__Text passage__
____________________
But as his love for the game of golf grew it was in the late 1960s when he made the long trip up to Dublin where he finally got to purchase his own golf clubs.
“It was about 1968, the interesting thing about it is in them days there was no pro shops in the clubs or anything like that,” said Murphy.
“In fact, it was a half-set of clubs I bought up in Clery’s on O’Connell Street. Philomena Garvey was there in the golf section and she recommended the clubs to me. I got a lift up to Dublin from a friend of mine and I bought the first half-set of clubs.”
Murphy’s brother Jimmy went all the way to having a scratch handicap and while Pat never got quite as low, he still got to boast a single-digit figure.
“I took to the game of golf in Dungarvan, which was a nine-hole course, they had only one greenkeeper and he was doing everything,” said Murphy.
I came on-board with him as a volunteer and I used to maintain the course when he was on holidays. I used to cut the holes for the weekends and that was the way it was, I absolutely loved it.
He would become Captain and President in Dungarvan but eventually, his neighbour, Pat Spratt, started to construct his own golf course.
'Seamus Power is in contact with me literally every week'
Eddie Hackett was brought on board as designer and he used the nous of the experienced Murphy to help navigate the challenging task.
“They started building West Waterford Golf Course around 35 years ago,” said Murphy.
“They coaxed me away to help with the building. I became very friendly with Eddie at the time and I got into that with him. He sent me off over to England to do greenkeeping courses.
“I was the go-to person ever and always after that. The situation was, Pat wanted me to get the members but it was very hard to get them so I came up with the idea, you know what I’ll do, I’ll go after the juniors.
____________________
__Data excerpt__
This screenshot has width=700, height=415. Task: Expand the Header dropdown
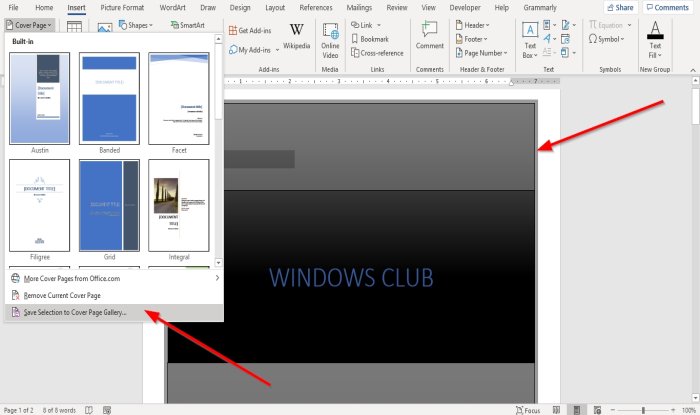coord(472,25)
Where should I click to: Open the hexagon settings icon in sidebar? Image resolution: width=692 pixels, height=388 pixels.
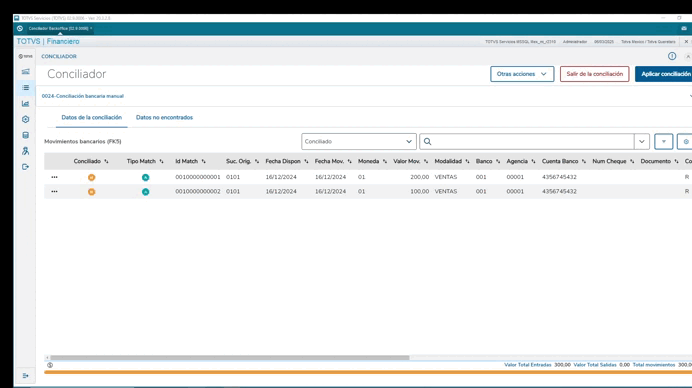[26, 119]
____________________
__About this exercise__
Rewrite everything from "But as his love" down to "a single-digit figure." in the golf passage, replacing "Dublin" with "Cork" each time it appears. Work only from the golf passage.

__Written answer__
But as his love for the game of golf grew it was in the late 1960s when he made the long trip up to Cork where he finally got to purchase his own golf clubs.
“It was about 1968, the interesting thing about it is in them days there was no pro shops in the clubs or anything like that,” said Murphy.
“In fact, it was a half-set of clubs I bought up in Clery’s on O’Connell Street. Philomena Garvey was there in the golf section and she recommended the clubs to me. I got a lift up to Cork from a friend of mine and I bought the first half-set of clubs.”
Murphy’s brother Jimmy went all the way to having a scratch handicap and while Pat never got quite as low, he still got to boast a single-digit figure.